Earlier Warning for Septic Shock

Winter 2021

Sepsis and septic shock are the leading causes of in-hospital deaths. But earlier identification of this deadly condition could soon get easier, thanks to recent findings from a team of Johns Hopkins biomedical engineers.

The researchers have shown that hospitals can more accurately classify patients with sepsis into four distinct categories that prioritize early interventions for those who are closest to the rapid period of septic shock when infection overwhelms the immune systems, leading to organ failure and death.

“We were able to reliably assign patients to these risk categories based on their risk score trajectories,” says Ran Liu, a doctoral student in biomedical engineering and lead author for the study.

Rai Winslow
Raimond Winslow

The research, published in the eLife online journal, was supervised by Liu’s adviser, Raimond L. Winslow, the Raj and Neera Singh Professor of Biomedical Engineering and director of the Institute for Computational Medicine. The research utilized more than two dozen physiological indicators from more than 200,000 individual admissions at 208 U.S. hospitals. While the discovery of an “algorithmic definition” of septic shock requires more study, the findings will help clarify the current ambiguous guidance in the field, the researchers believe.

The new research indicates that septic shock likely begins much earlier than when the final stage of the deadly condition is currently understood to start.

“The transition from sepsis to pre-septic shock on average occurs on a rapid time scale, with a sharp increase in risk occurring within 30 to 60 minutes immediately preceding time of early warning,” the study states.

The quick change is indicated by rapid shifts in blood pressure, lactate levels, and heart rate. With the immune system overwhelmed by infection, the body begins to lose all ability to halt a patient’s plummeting trajectory. The researchers state that they believe septic shock actually begins in that period currently known as “pre-shock.”

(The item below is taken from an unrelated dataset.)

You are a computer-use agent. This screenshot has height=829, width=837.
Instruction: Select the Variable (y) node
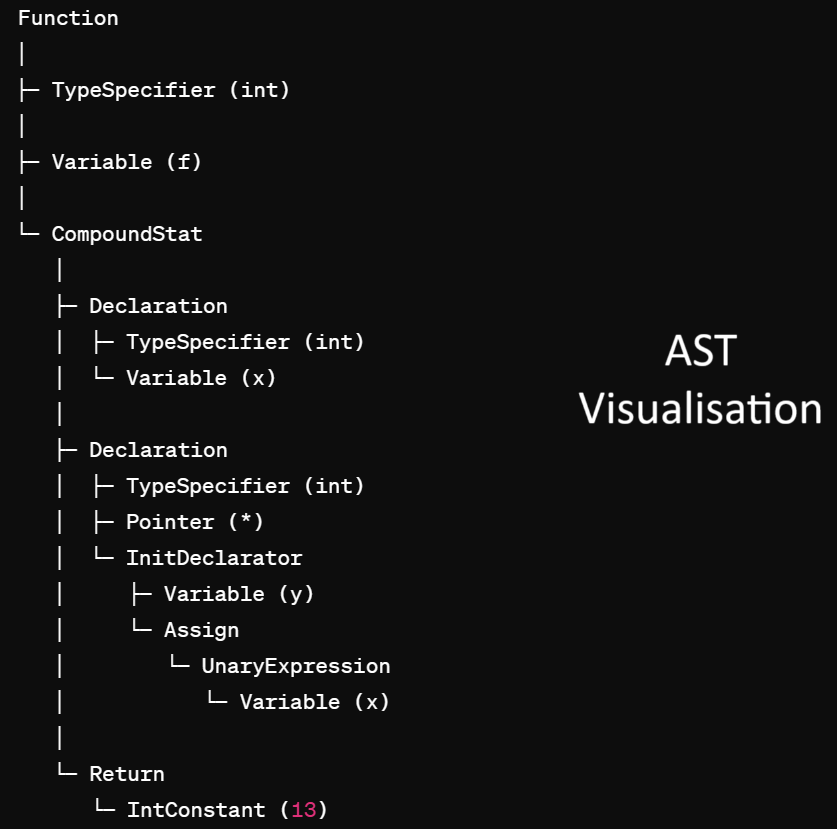239,594
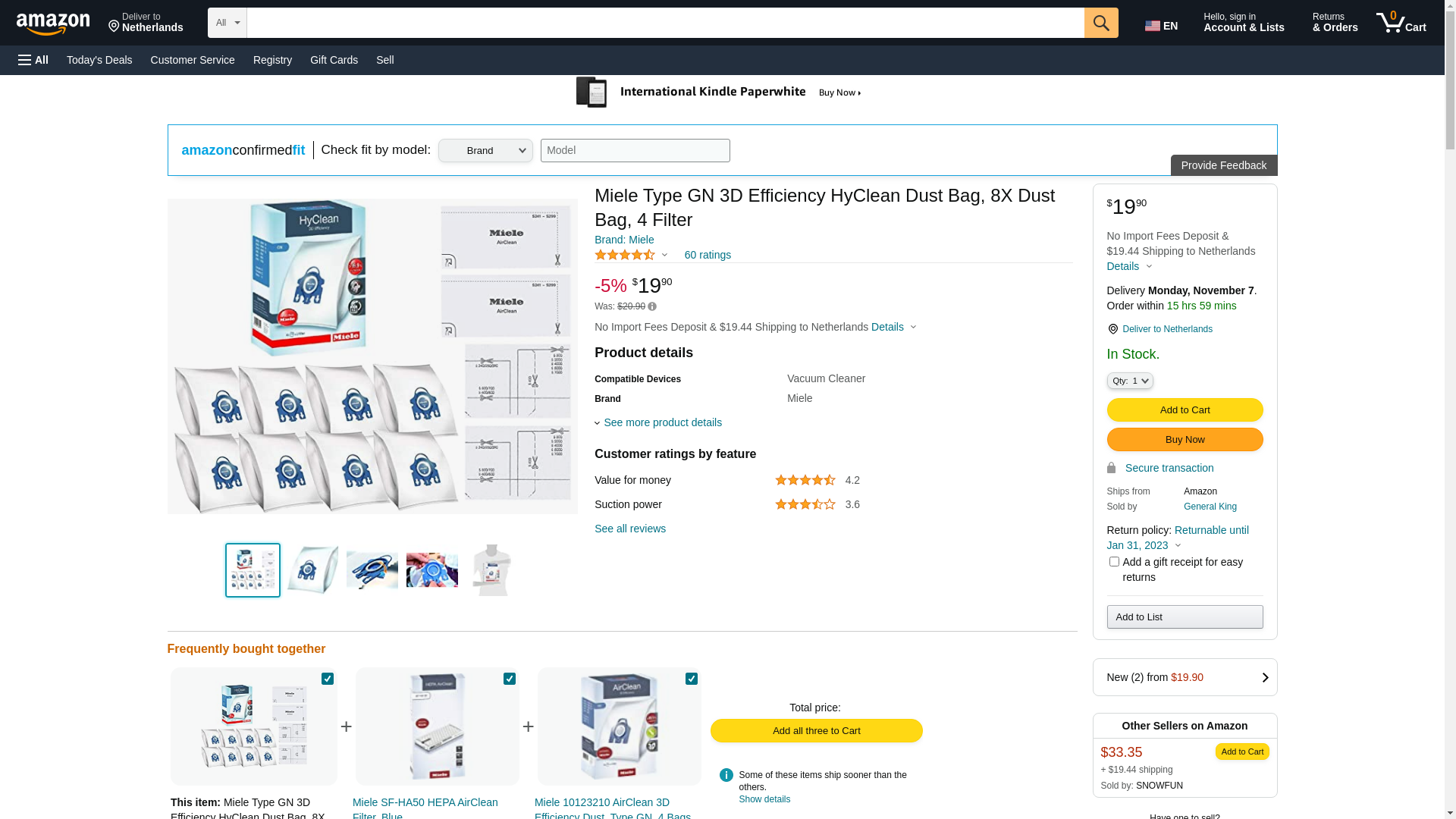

“When patients enter what we have previously called the pre-shock state, they are in fact in a state of septic shock,” the researchers note. Members in the highest risk category “are in a state of septic shock on average 10 hours before they satisfy the current clinical definition of shock.”

The team members recommend that more hospitals begin implementing automated early warning technology. Systems capable of assigning distinct risk categories determined by data would provide a “clear and objective definition” of septic shock, they say, and eliminate disagreements among medical staff about onset.